Data for this task>
◆ ◆ ◆

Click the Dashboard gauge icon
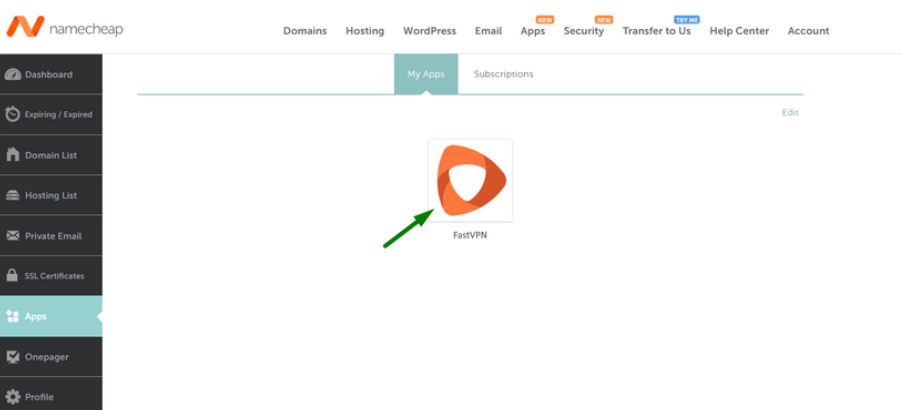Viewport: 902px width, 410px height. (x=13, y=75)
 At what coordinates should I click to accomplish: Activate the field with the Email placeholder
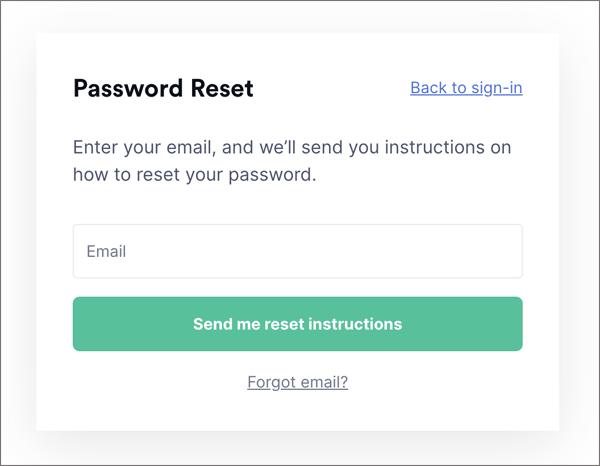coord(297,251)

◆ ◆ ◆

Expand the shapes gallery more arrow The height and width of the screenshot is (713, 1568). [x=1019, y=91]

◆ ◆ ◆

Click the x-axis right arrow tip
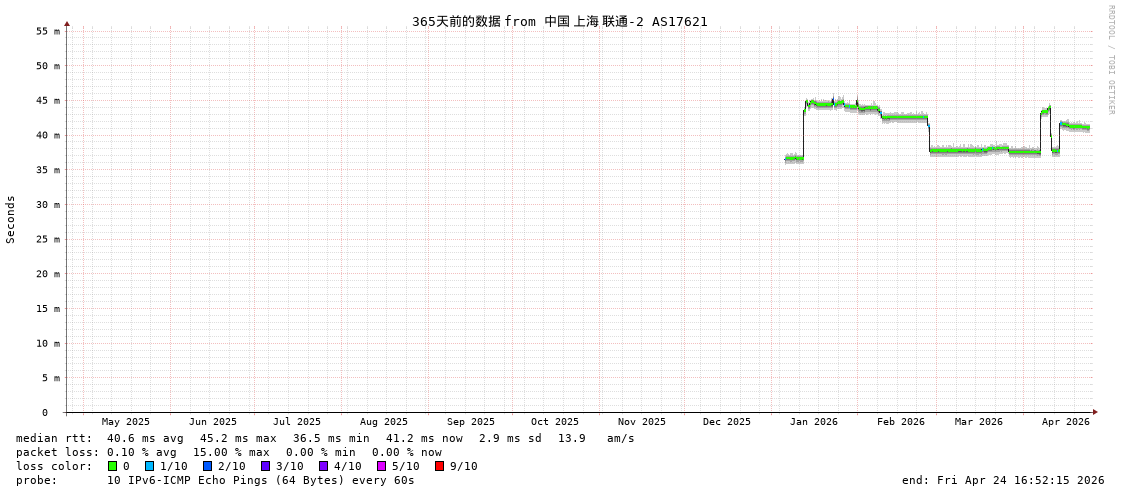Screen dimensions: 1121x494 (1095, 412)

◆ ◆ ◆

Task to carry out>
Quote everything from the line containing "Click the Dashboard gauge icon" down to the line containing "coord(297,251)", both of those lines included, leaving out the pictures.

Solved exercise>
Click the Dashboard gauge icon
Viewport: 902px width, 410px height. (x=13, y=75)
 At what coordinates should I click to accomplish: Activate the field with the Email placeholder
coord(297,251)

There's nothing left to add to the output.